On April 10, 2013, President Barack Obama released his budget plan for the Fiscal Year (FY) 2014, which begins October, 1, 2013. The Administration’s budget request is legally due on Capitol Hill the first Monday in February,
which would have been February 4, 2013. However, the budget was released two months later because of the continuous battle over the terms of a deal needed to avert a combination of tax increases and across-the-board cuts, or sequester. Overall, the President proposes a $3.77 trillion budget for fiscal year 2014, including proposals to highlight the importance of higher education and health care. ADEA has provided a more detailed summary of the budget at this link.

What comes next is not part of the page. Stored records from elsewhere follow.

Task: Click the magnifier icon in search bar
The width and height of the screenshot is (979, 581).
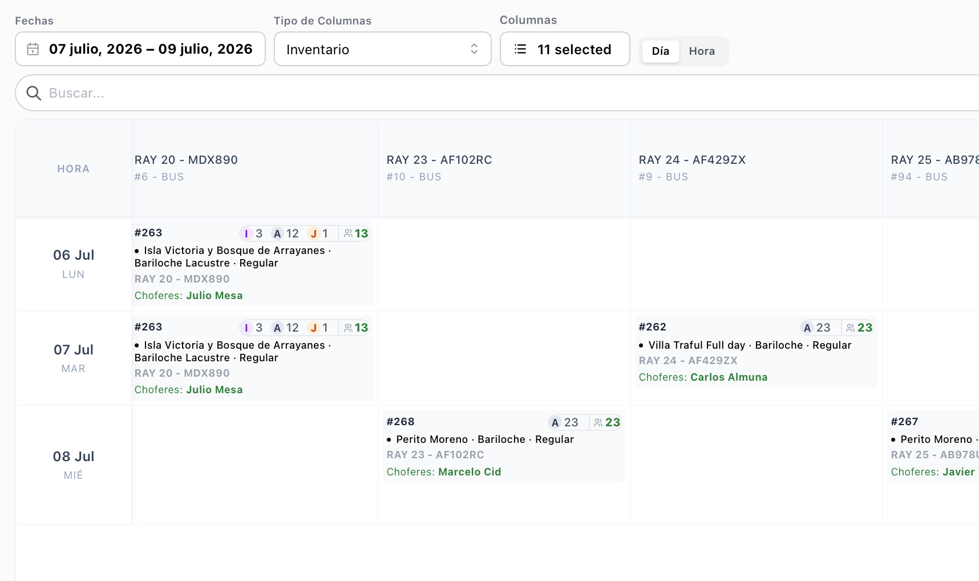Action: 34,93
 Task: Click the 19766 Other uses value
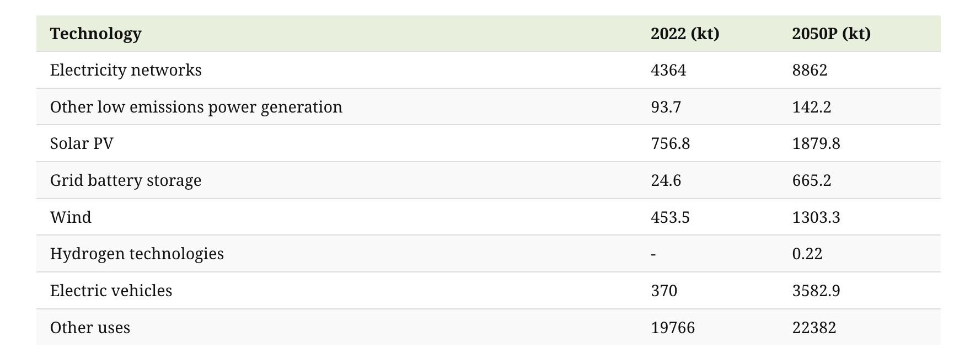click(673, 328)
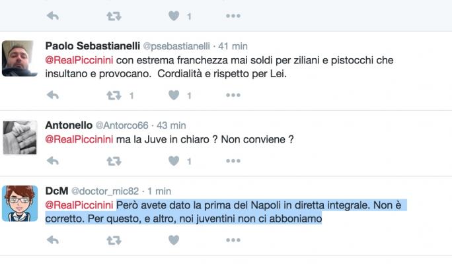The height and width of the screenshot is (264, 452).
Task: Open more options on Paolo Sebastianelli's tweet
Action: (x=233, y=96)

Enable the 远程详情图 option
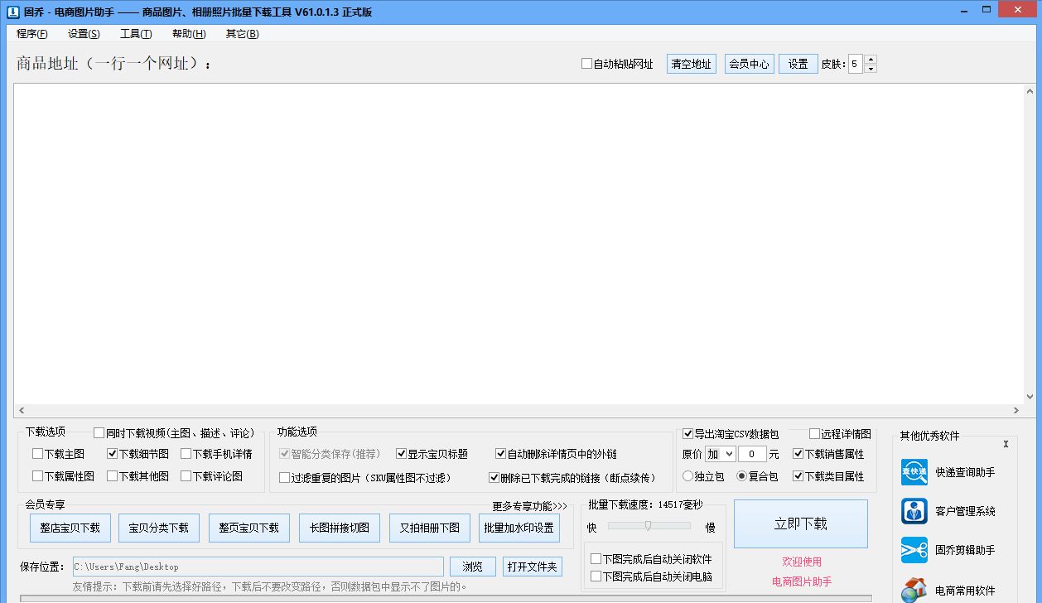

Specifically, President Obama’s proposal includes $563 billion in additional tax revenue and $78 billion in new
cigarette taxes, both over 10 years; and $1.8 billion in spending cuts, also over ten years. Among the many proposals, the President’s recommendations include:
- National Institutes of Health: The President requests an increase of more than $450 million from last year, to $31.3 billion.
- National Institute of Dental and Craniofacial Research: The President’s request for the National Institute of Dental and Craniofacial Research (“NIDCR”) for FY 2014 is $411,515,000; it represents an increase of $1.6 million over the FY 2012 level.
- Department of Health and Human Services: The President’s budget proposal provides $80.1 billion in discretionary funding for the Department of Health and Human Services (“HHS”), $3.9 billion above the 2012 enacted level.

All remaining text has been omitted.